I been pondering this post for awhile, after first reading in on my Mac. Even now that I've made my through my second Starbucks coffee, I'm still not sure what I think.

Alfred Brophy

Hi Michael, I'm interested in hearing your thoughts.

What really interests (and scares) me are Stoddard's and Grant's books. They are shocking in their boldness about the challenges to white supremacy. I'm going to say a lot more about this, I hope this summer, when Elizabeth and I get our paper into shape for workshopping. Eugenics is just one piece of a big battle over white supremacy and how to maintain it. The tragic riots and lynchings in the wake of the "Great War" are another, as was the renewed push for Jim Crow statutes and private segregation (such as racially restrictive covenants). That's the substantive part of this.

The lighter part of the post is about what the heck Stoddard/Goddard are doing in the novel. I think they convey a couple of things -- the ideas of the class of which Buchanan is a representative. (There's some great stuff in a college textbook on eugenics about how upper class white women need to have more children, based on a study of I think it was Smith graduates.) And Fitzgerald makes Tom look even more substance-less by depicting him as mistaken on the name of the people about whom he claims knowledge.

But then there's the twist: is this designed in some way to provide advertising for another book by his publisher? Maybe not -- or maybe it's a subtle jab at his publisher?

Tamara Piety

I'd be more inclined to think it was a jab at his publisher for publishing that sort of thing.

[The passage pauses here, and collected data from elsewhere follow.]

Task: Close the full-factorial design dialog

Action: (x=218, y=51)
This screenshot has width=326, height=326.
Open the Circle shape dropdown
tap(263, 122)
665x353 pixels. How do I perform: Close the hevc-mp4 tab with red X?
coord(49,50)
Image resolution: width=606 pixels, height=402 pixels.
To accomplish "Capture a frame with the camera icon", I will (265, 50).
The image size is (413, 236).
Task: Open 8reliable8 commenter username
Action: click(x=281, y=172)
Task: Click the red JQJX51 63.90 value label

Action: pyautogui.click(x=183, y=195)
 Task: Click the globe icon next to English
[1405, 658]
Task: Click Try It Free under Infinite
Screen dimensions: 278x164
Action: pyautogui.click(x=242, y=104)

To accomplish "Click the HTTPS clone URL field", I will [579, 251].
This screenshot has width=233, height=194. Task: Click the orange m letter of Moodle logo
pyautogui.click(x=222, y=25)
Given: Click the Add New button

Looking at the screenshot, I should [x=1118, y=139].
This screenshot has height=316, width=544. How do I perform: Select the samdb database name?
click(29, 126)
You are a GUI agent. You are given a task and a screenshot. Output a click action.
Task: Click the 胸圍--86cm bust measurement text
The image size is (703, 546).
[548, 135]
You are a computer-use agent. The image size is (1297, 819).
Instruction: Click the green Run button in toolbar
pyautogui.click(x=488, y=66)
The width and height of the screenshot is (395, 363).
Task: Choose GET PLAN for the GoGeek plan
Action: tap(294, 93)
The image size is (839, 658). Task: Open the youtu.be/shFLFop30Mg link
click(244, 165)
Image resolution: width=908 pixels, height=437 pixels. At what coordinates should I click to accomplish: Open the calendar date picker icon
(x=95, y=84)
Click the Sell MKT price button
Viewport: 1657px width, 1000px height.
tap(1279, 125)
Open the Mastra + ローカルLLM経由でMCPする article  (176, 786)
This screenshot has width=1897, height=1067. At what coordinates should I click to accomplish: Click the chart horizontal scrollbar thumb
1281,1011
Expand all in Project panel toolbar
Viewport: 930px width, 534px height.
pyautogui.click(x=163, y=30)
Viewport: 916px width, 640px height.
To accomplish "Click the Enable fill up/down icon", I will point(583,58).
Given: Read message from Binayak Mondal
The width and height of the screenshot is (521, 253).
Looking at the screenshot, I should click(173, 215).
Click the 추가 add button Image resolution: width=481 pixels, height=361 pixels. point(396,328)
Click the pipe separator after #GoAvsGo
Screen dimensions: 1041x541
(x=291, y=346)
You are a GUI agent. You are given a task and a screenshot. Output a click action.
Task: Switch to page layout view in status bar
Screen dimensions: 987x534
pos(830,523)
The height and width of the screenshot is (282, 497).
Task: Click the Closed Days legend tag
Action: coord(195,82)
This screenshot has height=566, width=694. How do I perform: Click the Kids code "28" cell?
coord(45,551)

Product placement, while not unheard of at that time, was not so common as it is now and if it was a placement, it would have been pretty inept not to get the details right. Since Tom is not a likeable character in the novel it hardly seems like the sort of thing that anyone pushing the book would want to see as a product placement. Advertisers tend to want to put their products next to a pleasant or likeable figure, in an agreeable context, etc. There are obviously exceptions but that is the general rule. I suspect though that the most likely explanation is that it was neither a jab nor a product placement but that it just happened to come to mind because this stuff was being talked about at the time. Perhaps getting the name wrong was evidence of his lack of familiarity with the material because of distaste or rejection of it (one hopes). Or maybe it was deliberate misdirection. But he does seem to have intended it to make Tom more unlikeable which is somewhat inconsistent with the product placement idea. But who knows? Interesting question.